It doesn't take much for an eye injury in a dog (or even a human) to develop into a serious infection and potentially result in vision loss. This is why it is so important to treat injuries as soon as they happen or as soon as you notice them, regardless of how minor they may seem. Below are four common eye injuries that you may witness with your dog and how you need to care for them:
1. Possible Foreign Object
You likely won't "see" that your dog has something in his eye, but you will be able to realize it by your dog's symptoms. When there is a foreign object in your dog's eye, he will try to avoid bright lights, squinting and/or blinking excessively. When you notice this, here is what you need to do:
- Lift up his upper eyelid to look for debris.
- Pull down the lower lid to also look for debris.
- If you see debris, and it isn't penetrating the eye, use lukewarm water to flush it out.
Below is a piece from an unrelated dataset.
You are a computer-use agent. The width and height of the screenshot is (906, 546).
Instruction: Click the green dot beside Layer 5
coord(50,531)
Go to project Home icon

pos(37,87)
- If it cannot be flushed out, place a bandage over the eye and take your dog to an emergency animal clinic.
2. Scratched Eye
If you notice that your dog has red eyes and/or is tearing up more than usual, then there is a good chance that his eye has gotten scratched somehow. This could have happened due to a foreign object, so make sure to check for that first.
If there isn't a foreign object, you will want to inspect the eye for a scratch. If you locate a scratch on the eye, cover the eye with a damp cloth and secure it to your dog's head with a bandage. Then, take him to the veterinarian that day.
Does your dog have yellow or green discharge coming out of his eye? If so, this is usually indicative of an infection. You should flush his eye out with lukewarm water or an eyewash made specifically for dogs. Though it is not necessarily an emergency, you should see your veterinarian as soon as possible. Make sure to keep an eye out for any other symptoms of illness, which could make the situation an emergency.
4. Burn Damage
If your dog has been potentially exposed to any type of harmful chemicals, and your dog can't seem to keep his eyes open, then he may have suffered burn damage. Here is what you need to do:
- Flush his eyes out with water for 10-15 minutes.
- See if there is any additional treatment necessary by looking at the chemical's packaging. While doing so, call Poison Control to see if they know of any additional treatment for you to take.
- Bandage your dog's eye(s) and take him to an emergency pet clinic immediately.
- Take the chemical packaging and/or container with you.